Argus Leader
- The October 22, 2012, front page of the Argus Leader, after the death of George McGovern
- Type: Daily newspaper
- Format: Broadsheet
- Owner: USA Today Co.
- Founder: William A. Fulmer
- Founded: 1881 (as the Sioux Falls Argus)
- Language: English
- Headquarters: 710 N Western Ave Sioux Falls, South Dakota 57104
- Circulation: 7,000 Digital Subscribers 26,720 Daily 44,550 Sunday (as of 2015)
- Website: argusleader.com

= Argus Leader =

Newspaper published in South Dakota

The Argus Leader is the daily newspaper of Sioux Falls, South Dakota. It is the largest newspaper by total circulation in South Dakota.

It is owned by USA Today Co. and is part of the USA Today Network.

== History ==
On August 2, 1881, William A. Fulmer relocated the Hamburg Democrat from Iowa to South Dakota and relaunched it as the weekly Sioux Falls Argus. That November, Fulmer died at age 29. In February 1882, T.S. Goddard bought the paper, and then sold it that December to W.S. Wynn.

On March 4, 1885, the Argus expanded from a weekly to a daily. In November 1885, Goddard's sons, Walter W. and Paul R., bought the paper from Wynn. In 1886, Charles M. Day was hired at the Argus. In 1887, the Goddard brothers acquired the Sioux Falls Leader from Robert Buchanan and consolidated with the Argus to form the Argus Leader. In 1888, Day succeeded W.W. Goddard as editor.

Day published the paper until his death in 1945. He was succeeded by his son Dr. Herbert J. Day. In 1951, a fire caused $150,000 worth of damage to the paper's printing plant. In 1954, H.J. Day died. His sister Mrs. Dorothy Day Davenport then took over the Argus Leader and in 1955 sold it to John A. Kennedy Under the name Kraco Enterprises he expanded his media holdings in 1961, acquiring KRGV-TV. In 1963, Speidel Newspapers bought the Argus Leader, and in 1976 the company agreed to merge with Gannett.

In 2021, the paper's print production plant in Sioux Falls printing plant ceased and production operations were consolidated with other Gannett-owned newspapers in Des Moines, Iowa. In March 2022, the Argus Leader moved to a six day printing schedule, eliminating its printed Saturday edition. That same year, the Argus Leader sold its office building to local investors.

In November 2023, the newspaper announced it was moving its newsroom at 200 S. Minnesota Avenue in downtown Sioux Falls after nearly 70 years occupying the same space. The team of seven to 10 reporters will join the rest of its distribution team at 710 N. Western Avenue.

==Readership==

The Argus Leader is South Dakota's largest newspaper in total circulation as of 2023. The weekday circulation for the newspaper was 23,721 as of October 2017. The Sunday edition has a circulation of 32,981 as of October 2017.

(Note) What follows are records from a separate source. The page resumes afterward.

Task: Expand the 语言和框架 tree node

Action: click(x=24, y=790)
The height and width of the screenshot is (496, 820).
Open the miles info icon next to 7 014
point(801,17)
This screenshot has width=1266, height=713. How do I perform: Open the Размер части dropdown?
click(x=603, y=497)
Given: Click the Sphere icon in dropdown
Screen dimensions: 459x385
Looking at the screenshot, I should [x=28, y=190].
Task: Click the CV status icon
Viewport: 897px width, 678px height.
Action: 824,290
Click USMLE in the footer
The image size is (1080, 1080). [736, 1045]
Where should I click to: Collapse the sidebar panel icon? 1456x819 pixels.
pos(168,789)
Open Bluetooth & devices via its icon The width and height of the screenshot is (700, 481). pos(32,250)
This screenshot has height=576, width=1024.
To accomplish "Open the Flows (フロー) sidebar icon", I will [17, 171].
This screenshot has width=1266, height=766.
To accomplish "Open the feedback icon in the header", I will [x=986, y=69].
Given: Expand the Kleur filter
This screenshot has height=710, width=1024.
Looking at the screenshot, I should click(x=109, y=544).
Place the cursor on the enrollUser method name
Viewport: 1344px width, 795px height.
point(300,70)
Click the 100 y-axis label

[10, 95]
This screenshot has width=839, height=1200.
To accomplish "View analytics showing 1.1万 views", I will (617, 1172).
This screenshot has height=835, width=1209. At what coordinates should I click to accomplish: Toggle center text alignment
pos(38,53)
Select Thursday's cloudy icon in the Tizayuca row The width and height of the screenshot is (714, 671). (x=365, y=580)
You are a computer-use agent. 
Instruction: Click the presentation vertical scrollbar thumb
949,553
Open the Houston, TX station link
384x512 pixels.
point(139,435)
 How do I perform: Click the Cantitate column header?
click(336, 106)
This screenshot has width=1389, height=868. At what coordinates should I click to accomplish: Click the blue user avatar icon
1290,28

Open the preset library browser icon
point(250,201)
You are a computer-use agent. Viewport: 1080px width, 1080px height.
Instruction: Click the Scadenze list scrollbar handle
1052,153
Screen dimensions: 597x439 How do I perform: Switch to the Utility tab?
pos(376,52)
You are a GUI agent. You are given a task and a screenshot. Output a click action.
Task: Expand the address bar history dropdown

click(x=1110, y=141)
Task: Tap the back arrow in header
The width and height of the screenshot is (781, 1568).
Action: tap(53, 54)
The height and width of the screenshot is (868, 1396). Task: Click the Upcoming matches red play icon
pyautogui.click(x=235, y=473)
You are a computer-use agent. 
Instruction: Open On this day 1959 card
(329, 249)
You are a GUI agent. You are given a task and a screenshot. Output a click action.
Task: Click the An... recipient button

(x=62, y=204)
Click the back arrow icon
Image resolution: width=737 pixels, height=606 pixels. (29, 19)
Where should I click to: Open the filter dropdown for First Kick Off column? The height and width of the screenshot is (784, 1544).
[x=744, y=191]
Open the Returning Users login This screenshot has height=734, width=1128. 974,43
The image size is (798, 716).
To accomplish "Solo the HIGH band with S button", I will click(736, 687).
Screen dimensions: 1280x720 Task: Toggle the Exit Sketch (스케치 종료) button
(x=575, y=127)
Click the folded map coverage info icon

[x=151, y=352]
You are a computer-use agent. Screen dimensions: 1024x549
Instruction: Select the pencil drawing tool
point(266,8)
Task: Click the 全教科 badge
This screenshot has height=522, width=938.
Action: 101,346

Its website boasts the most traffic and unique visitors in its market, according to Comscore data. The company claimed to have over 786,000 unique users visit the site every month in 2018.

The company estimates that it informs and engages 75% of adults in Sioux Falls MSA in a typical week and 84% over a month across its print and digital brands.

== Notable Reporting ==
In 2011, the newspaper sought information about the federal food stamps program through a Freedom of Information Act request. The request was denied, and eight years later, the United States Supreme Court ruled in favor of the government by a 6–3 decision.

The newspaper reported that the FBI had 'mined secrets about the past' of 1972 presidential candidate George McGovern in more than 1,400 files requested by a Freedom of Information Act.